What is expected: Copy each entry below exactly. No images.
•••
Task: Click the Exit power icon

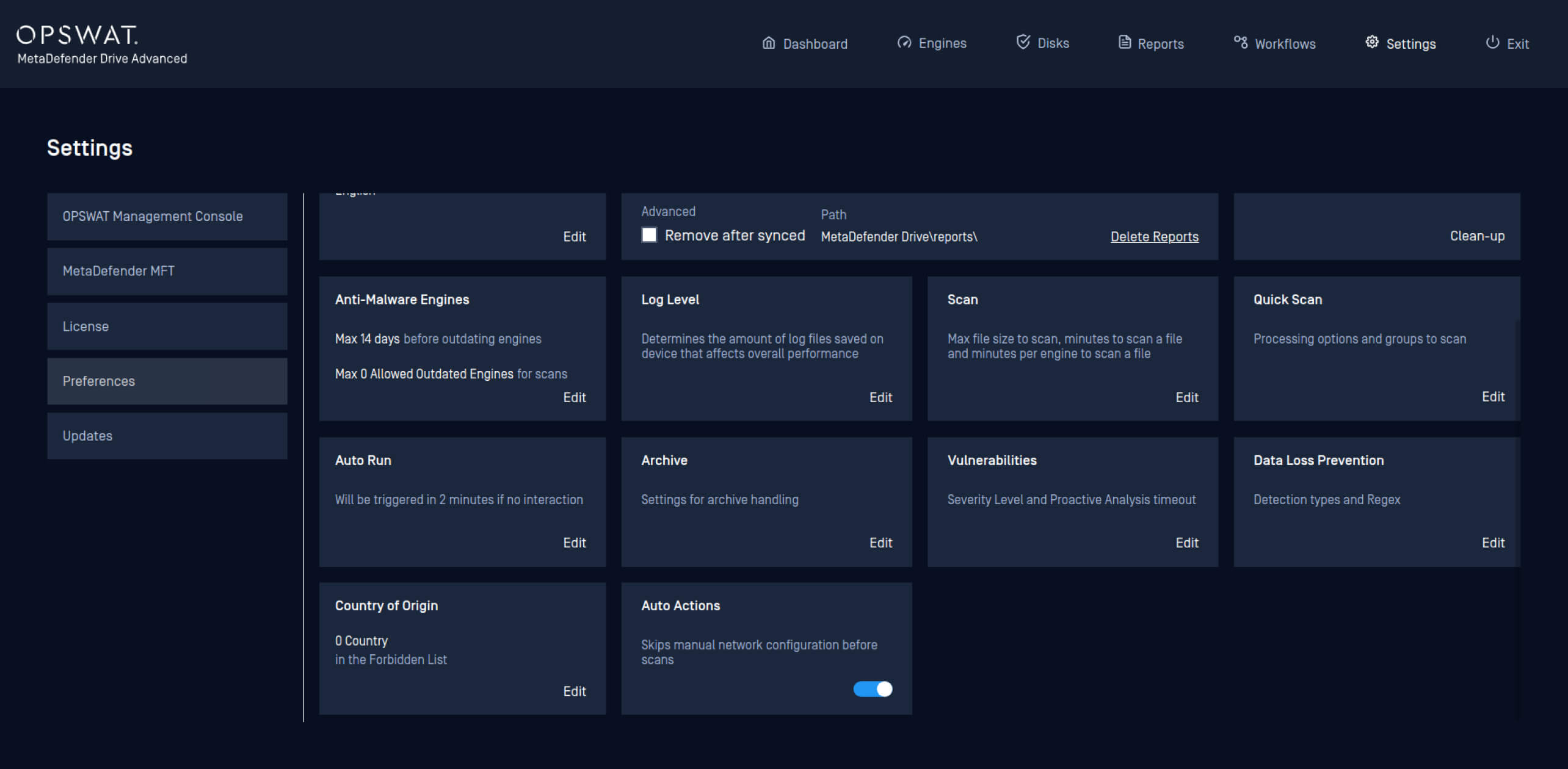Action: pos(1492,42)
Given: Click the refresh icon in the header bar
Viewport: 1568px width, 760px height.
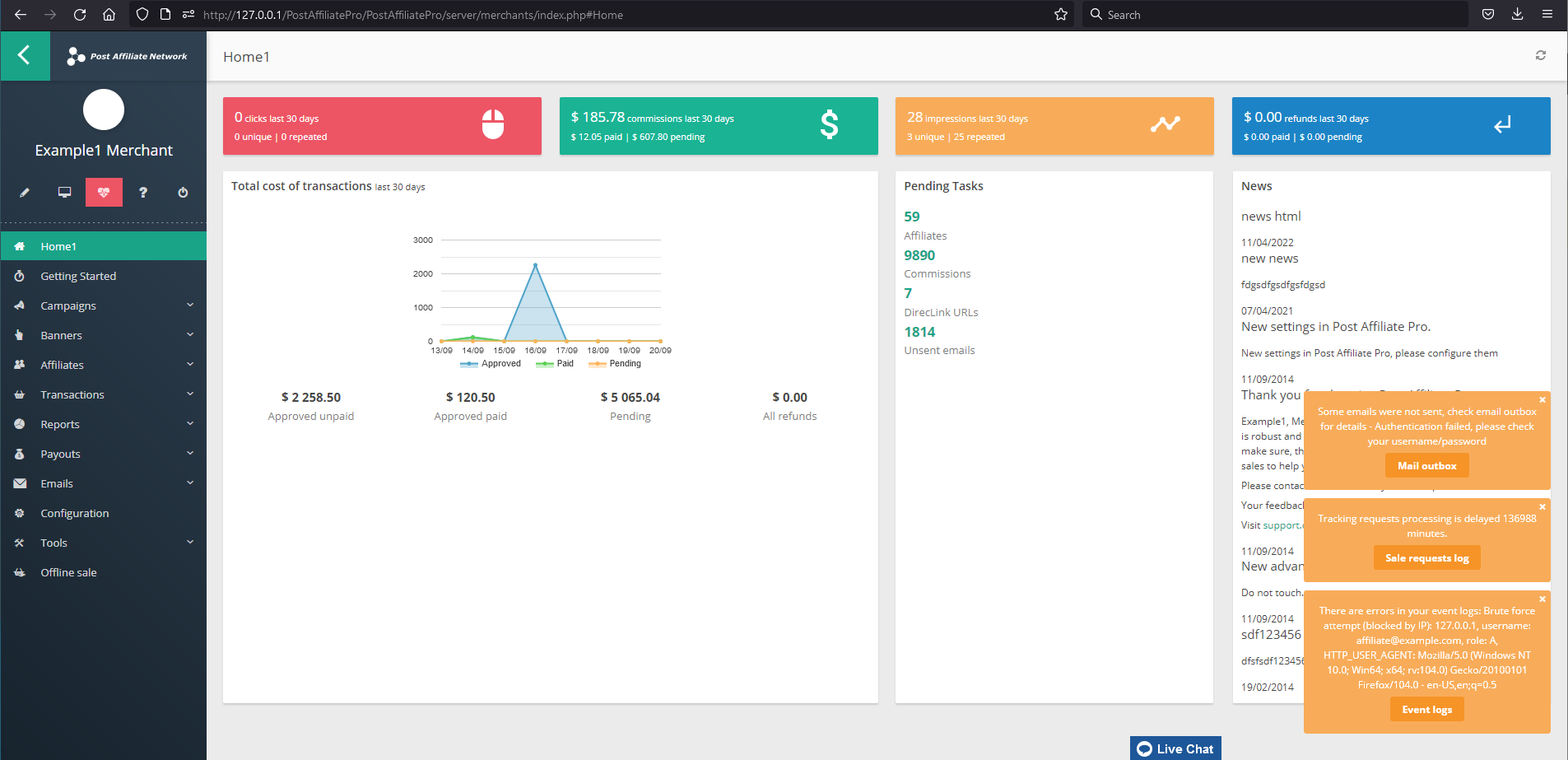Looking at the screenshot, I should [x=1540, y=55].
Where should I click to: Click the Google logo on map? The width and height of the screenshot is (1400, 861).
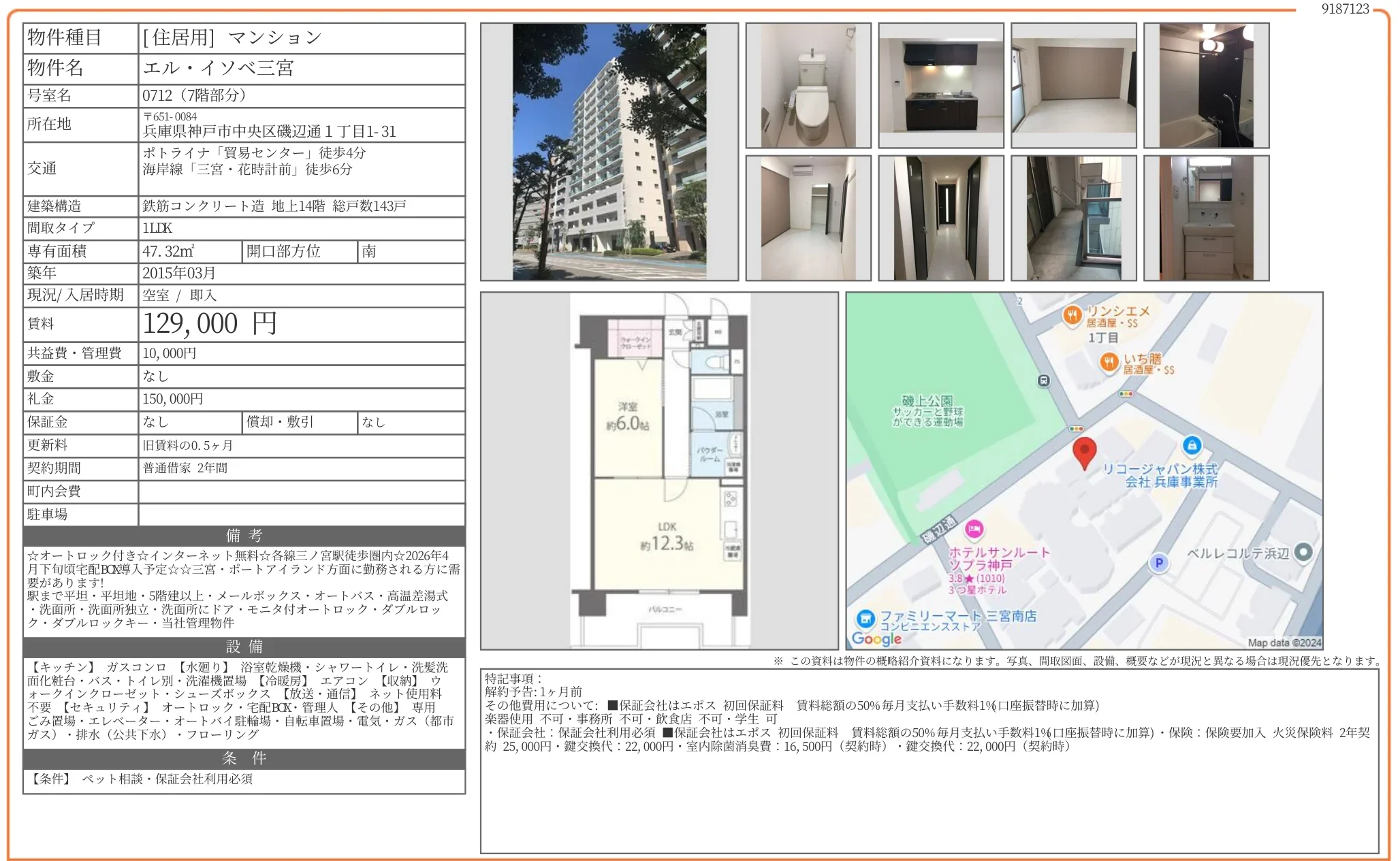coord(876,638)
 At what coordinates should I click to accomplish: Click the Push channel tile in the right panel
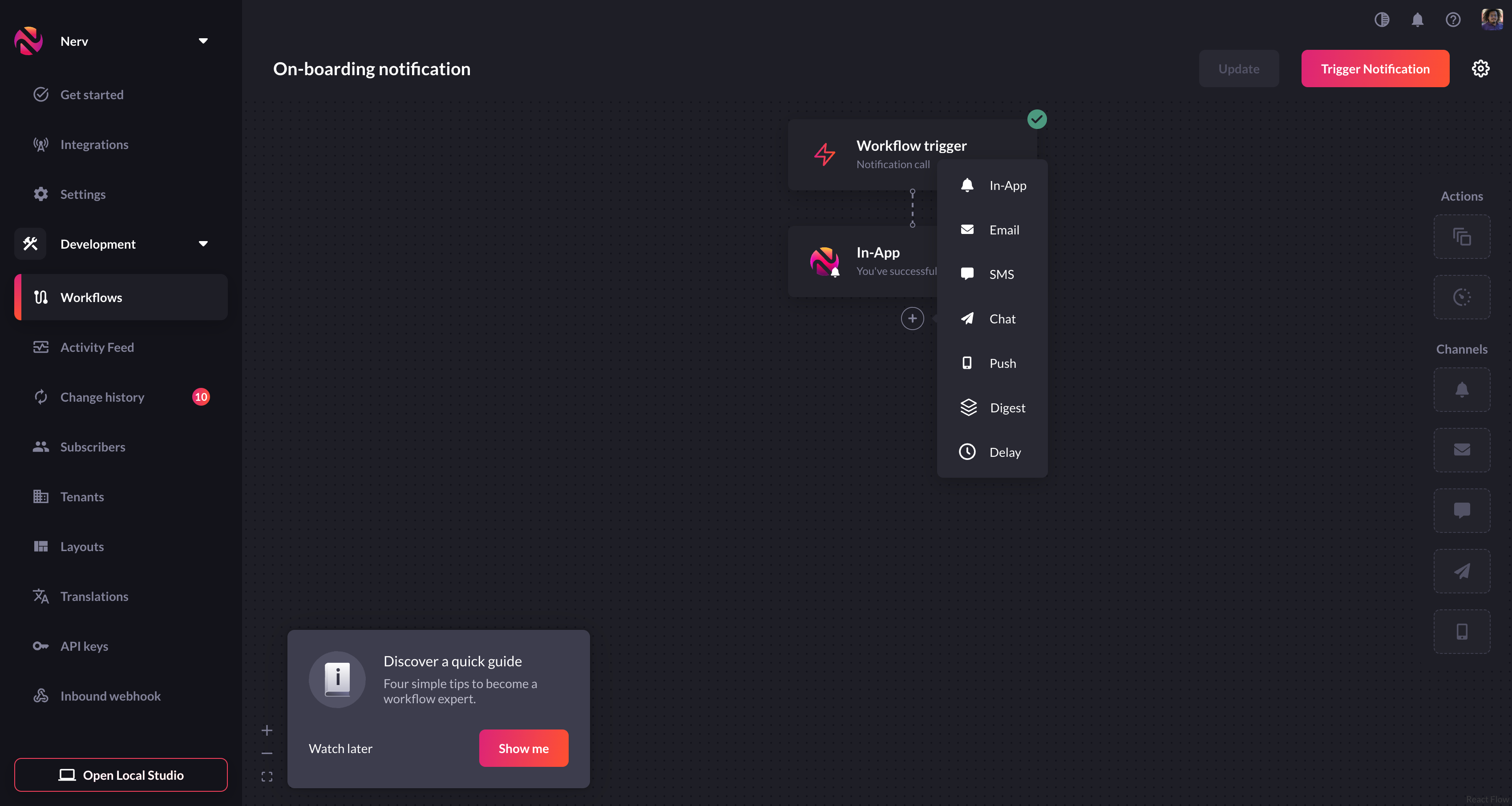click(1462, 631)
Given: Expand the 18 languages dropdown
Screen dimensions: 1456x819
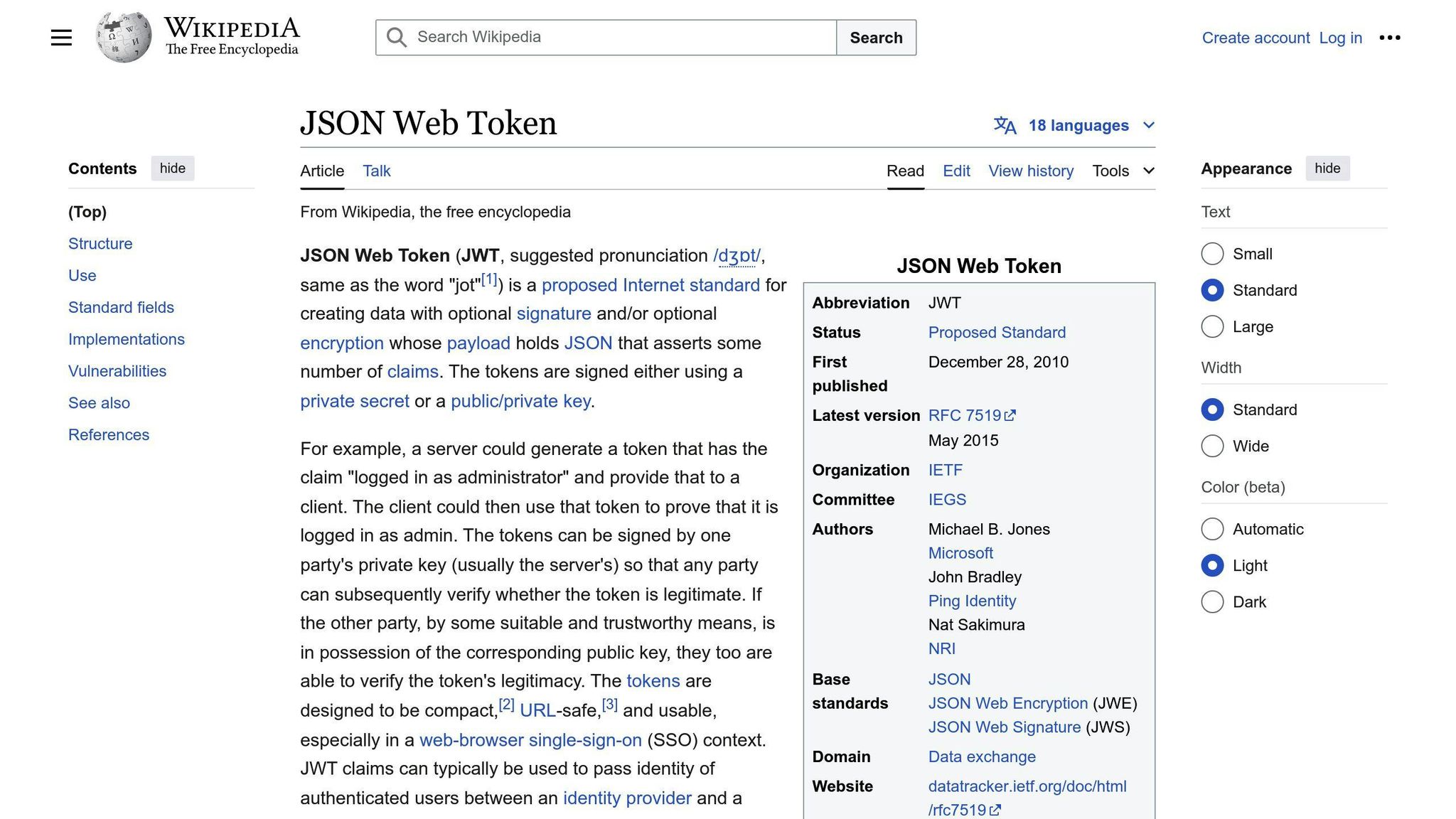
•••
Solution to this problem:
Task: Click the Exit power icon

Action: pos(1492,42)
Given: Click the refresh icon in the header bar
Viewport: 1568px width, 760px height.
Looking at the screenshot, I should [x=1540, y=55].
Where should I click to: Click the Google logo on map? The width and height of the screenshot is (1400, 861).
coord(876,638)
 At what coordinates should I click to accomplish: Click the Push channel tile in the right panel
click(1462, 631)
Given: Expand the 18 languages dropdown
Screen dimensions: 1456x819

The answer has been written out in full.